Stored data entries
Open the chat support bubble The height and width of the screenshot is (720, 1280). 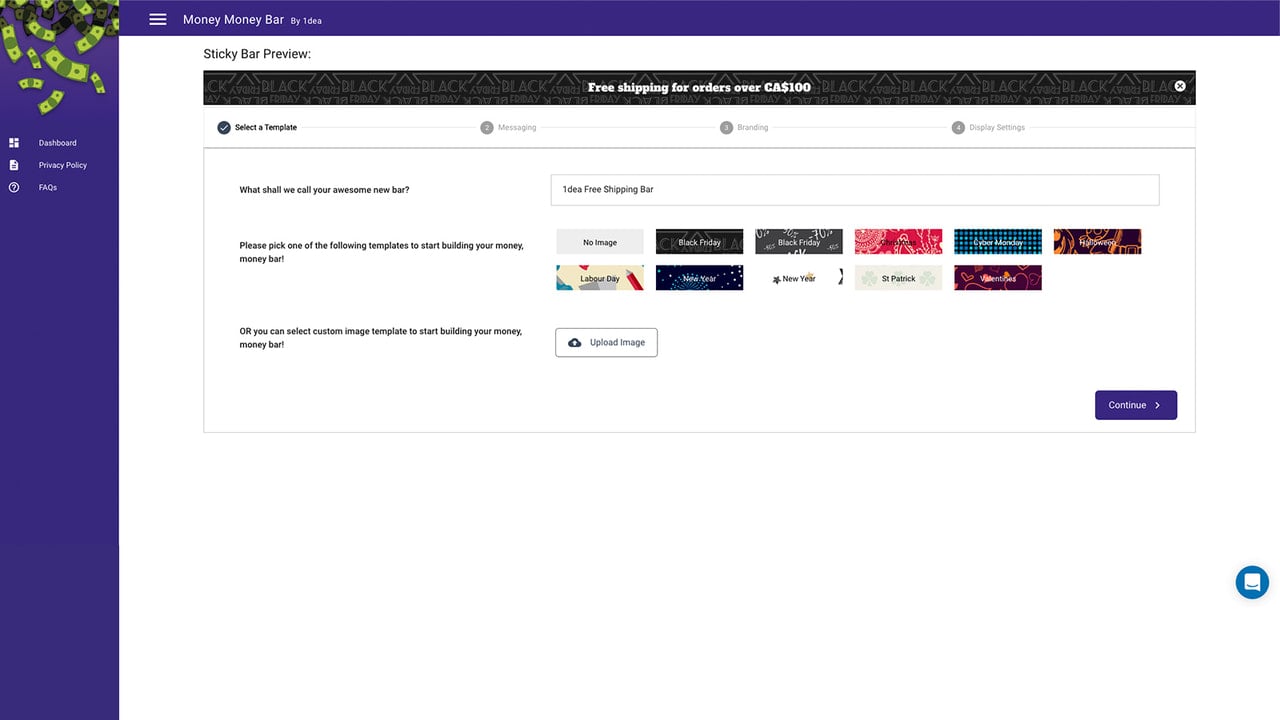1252,582
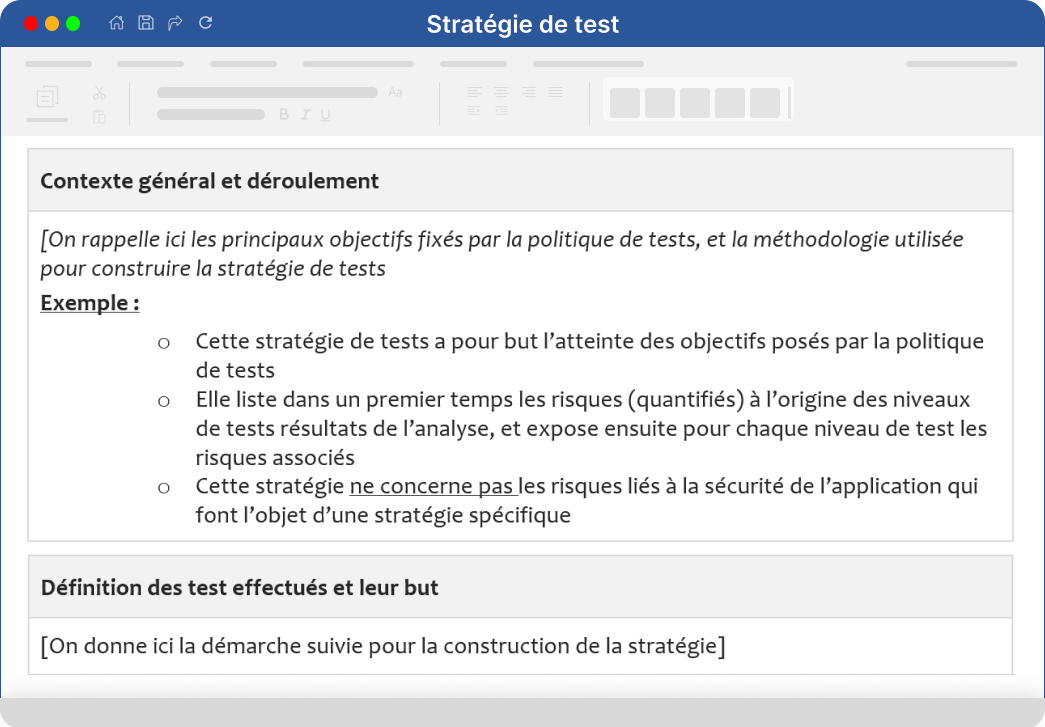Open the Aa font case option
This screenshot has height=727, width=1045.
pyautogui.click(x=395, y=92)
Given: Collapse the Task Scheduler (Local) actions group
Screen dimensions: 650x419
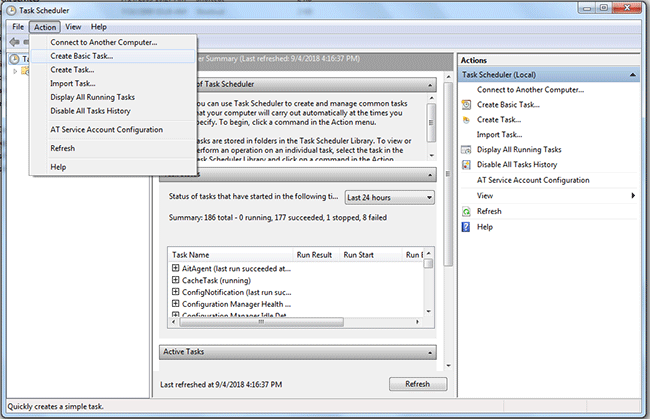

### AIM OF THE TASK
The expected output is an exact copy of the lines from the one with "Given: Collapse the" to the final line of the entries above, pictures excepted; please include both ends.

### FINISHED EXERCISE
Given: Collapse the Task Scheduler (Local) actions group
Screen dimensions: 650x419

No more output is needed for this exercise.